* _Document excerpt_:
-----

GPU Support with PyTorch

Pull the latest lsf GPU image supports for PyTorch

$ singularity pull  docker://chembl/lsf-gpu:latest

Check availibility of GPU inside sigularity and CUDA is available as true in interative LSF job script .

$ bsub -q gpu_arg -P hpc -Is  "singularity run --nv --cleanenv lsf-gpu_latest.sif python -c 'import torch; print(torch.cuda.is_available()); print(torch.version.cuda)'"
Job is submitted to <hpc> project.
Job <28042682> is submitted to queue <gpu_arg>.
<<Waiting for dispatch ...>>
<<Starting on usr13>>
True
9.2.148

LSF JOB with Singularity GPU access Script submission

Create file $ vi singularitygpu.job with gpu access queue and make sure u have access to gpu nodes and no extra spaces at end of each line in a script file and pull the images to your environment python_latest.sif,tensorflow_latest-gpu.sif and activate your conda environment. In my case, TensorFlow version is: 2.13.0 require s CUDA 11.8, Python 3.8-3.11, install modules accordingly then only it will work fine. See the previous example of “Singularity GPU Support with PyTorch and TensorFlow” before submitting job script.

-----

* _Work order 1_: Recast the rows as a numbered list, starting with the row that contains "Describe the element" and going on through the row that contains "Image resolution: width=571", with blank lines left out and the pictures omitted.

* _Dataset records_:
-----

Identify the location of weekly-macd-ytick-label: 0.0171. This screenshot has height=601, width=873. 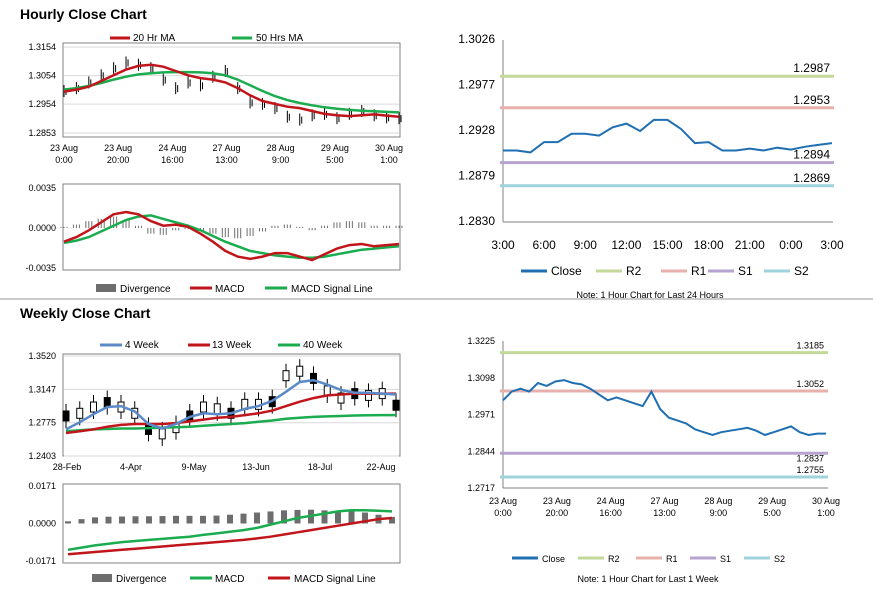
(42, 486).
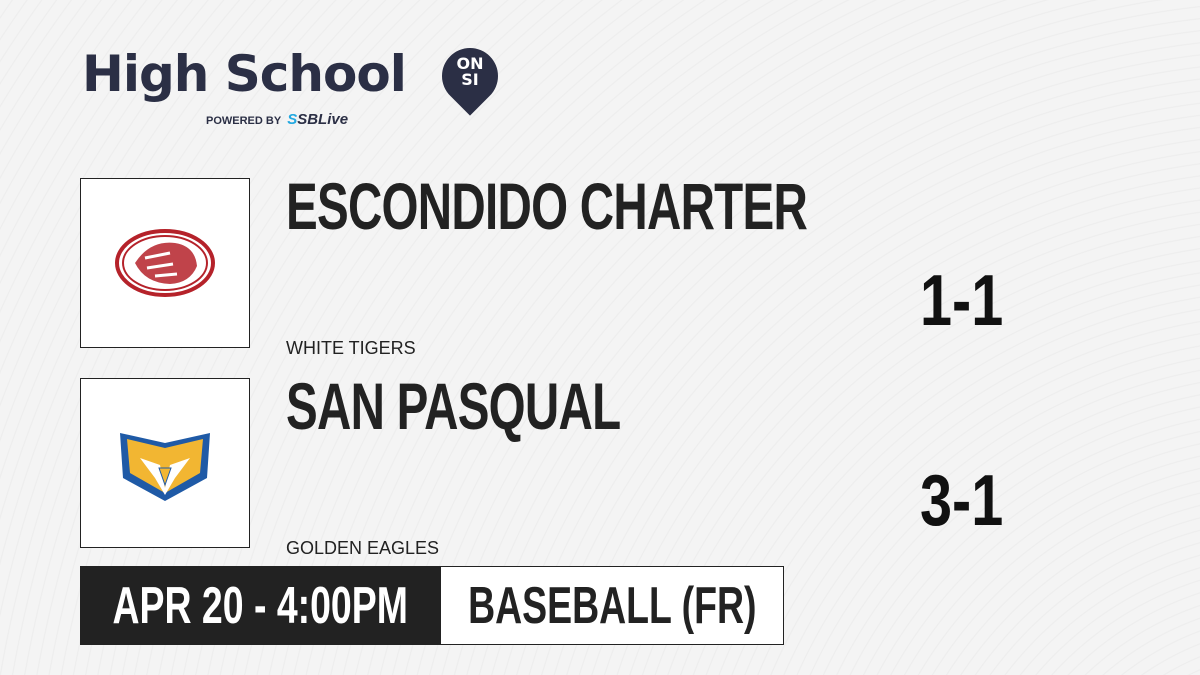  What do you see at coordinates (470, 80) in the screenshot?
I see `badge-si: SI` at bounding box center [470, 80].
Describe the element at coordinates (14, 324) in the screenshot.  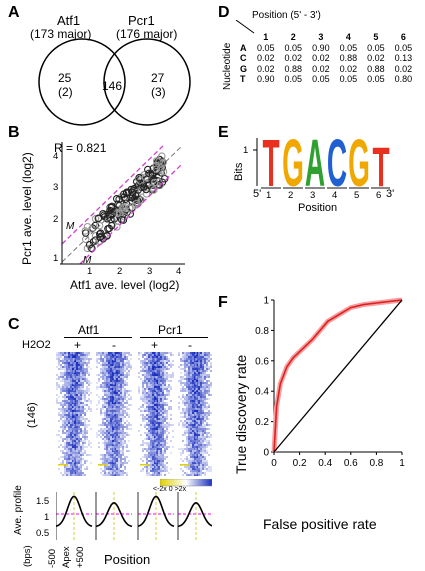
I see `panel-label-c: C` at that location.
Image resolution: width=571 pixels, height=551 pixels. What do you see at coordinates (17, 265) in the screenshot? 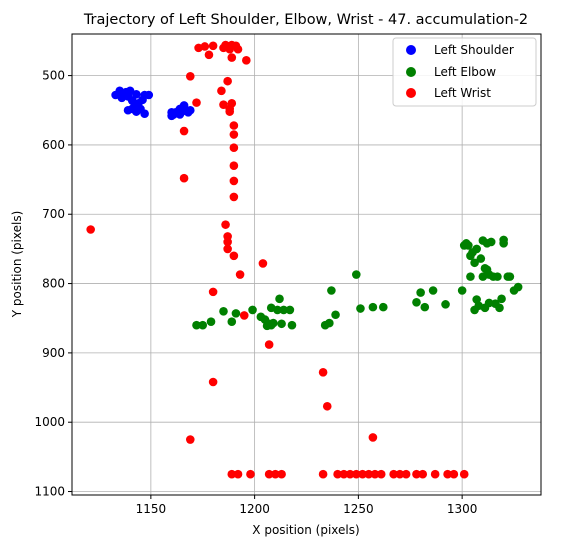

-----

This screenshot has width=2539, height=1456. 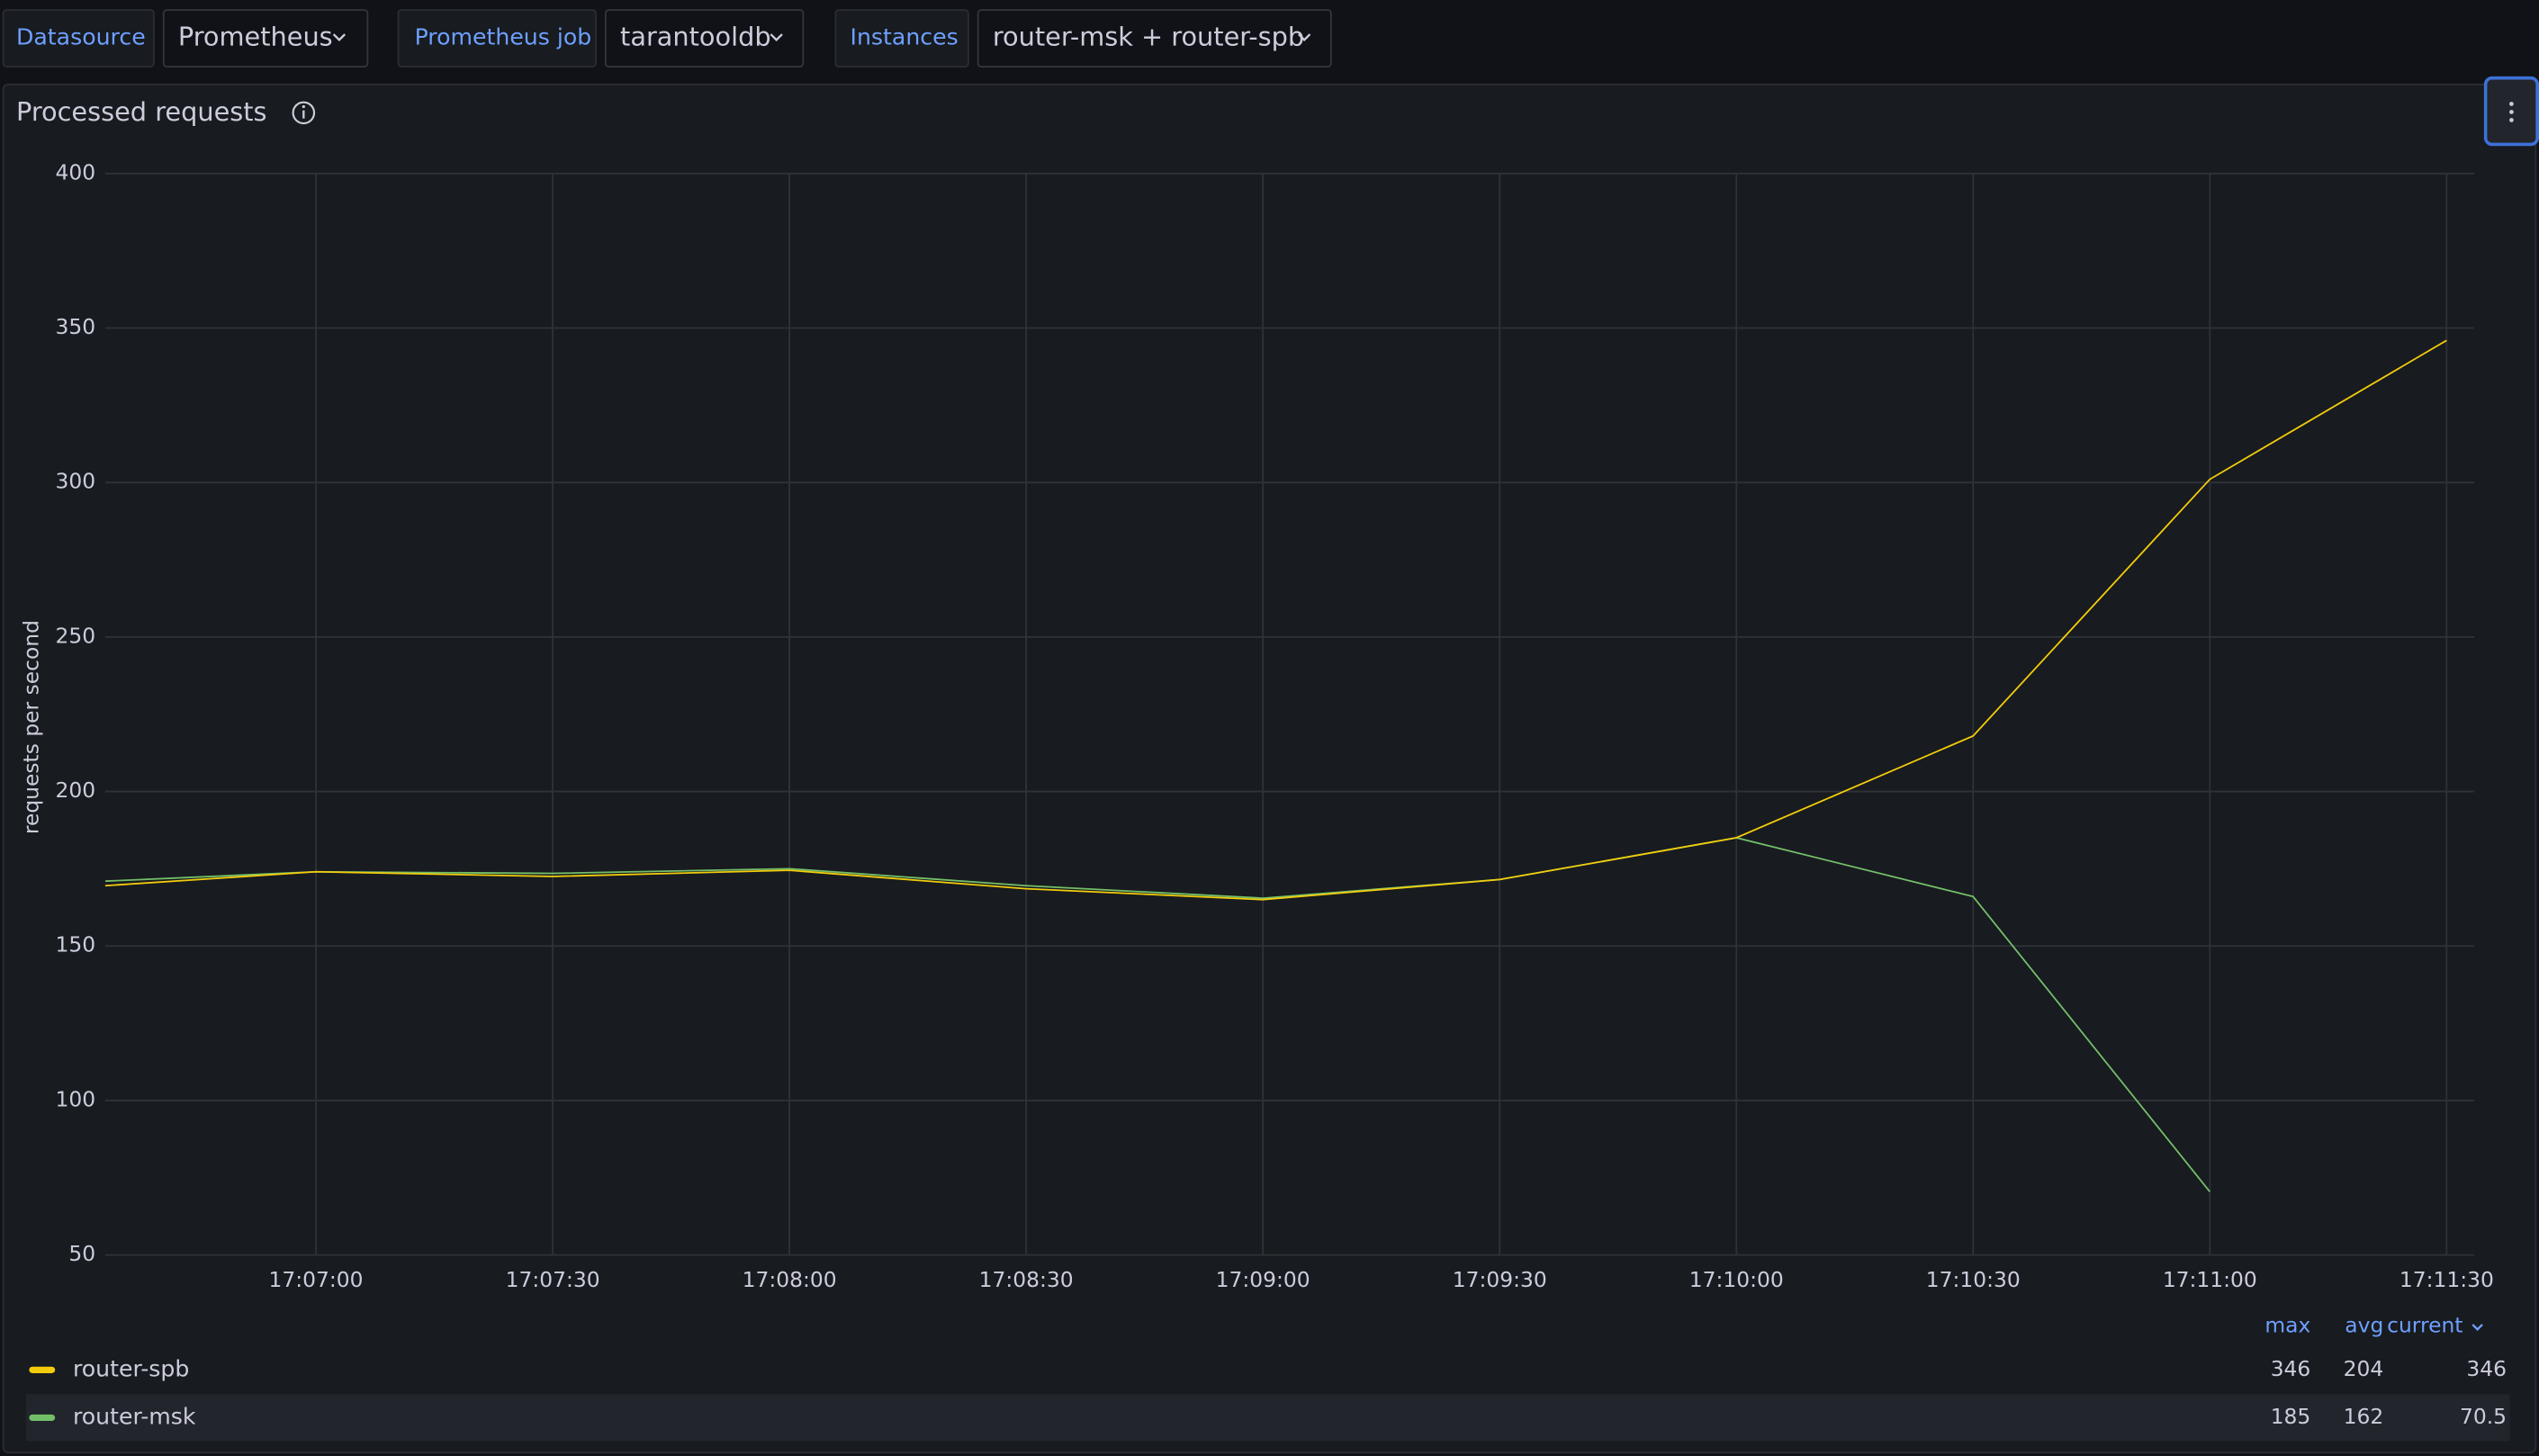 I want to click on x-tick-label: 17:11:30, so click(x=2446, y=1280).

-----

* _Work order 2_: Print the passage of the Singularity GPU guide starting with "Pull the latest" and going on through "job script .".

* _Response 1_:
1. Describe the element at coordinates (14, 324) in the screenshot.  
2. I see `panel-label-c: C` at that location.
3. Image resolution: width=571 pixels, height=551 pixels. What do you see at coordinates (17, 265) in the screenshot? 

* _Response 2_:
Pull the latest lsf GPU image supports for PyTorch

$ singularity pull  docker://chembl/lsf-gpu:latest

Check availibility of GPU inside sigularity and CUDA is available as true in interative LSF job script .